Dinar'da, Belediye Başkanı ile parkta oturduk, sohbet ettik. Bu sırada yaşlı bir teyze "uzaktan bizi gözetliyordu." Sonra Belediye Başkanı ile vedalaştık. Teyze hemen yanımıza yaklaştı:
- Yavrum... Bana bir kartını verir misin?
- Kartı ne yapacaksın teyze?
- Yavrum, gördüm ki Başkan sana hürmet ediyor.

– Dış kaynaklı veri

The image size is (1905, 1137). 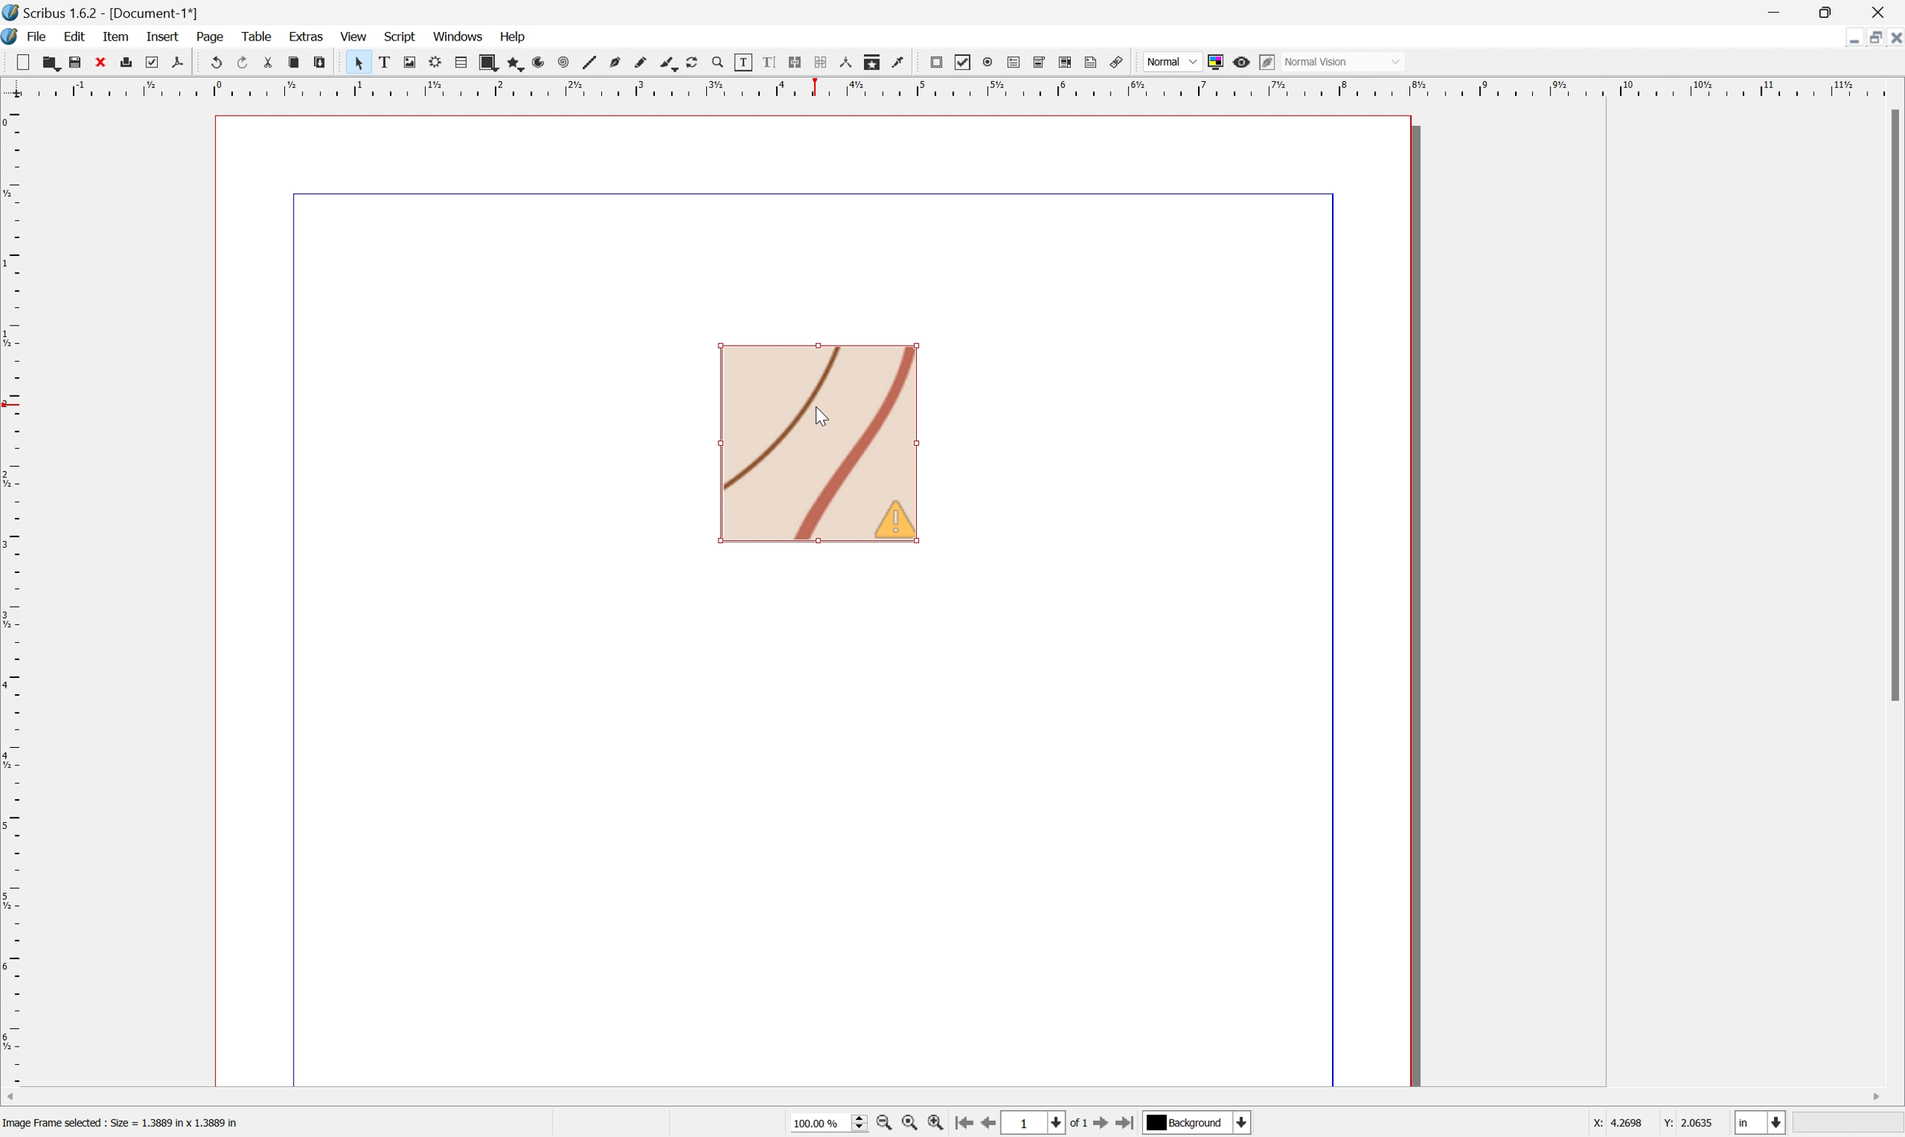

- Sağolsun teyze... Benden ne istiyorsun? Torunum işsiz... Bana bir kartını ver de, Belediye Başkanı'na götüreyim... Seni kırmaz... Haydi ver... Kartın arkasına da yaz... Melahat teyzenin torununu işe alıver diye.
***
Nereye gittiysek "işsizlik, birinci sorun." Dinar'da ise, Melahat teyzenin ifadesiyle "işsizlik, gözü körolasıca bir dert."
***
Büyük Birlik Partili gençler geldiler. Teyzeyi yanımızdan alıp, götürdüler. Bize de dediler ki:
- Onu başkanla görüştüreceğiz... Torununu işe alamaz ama... Teyzeye yardım edecektir.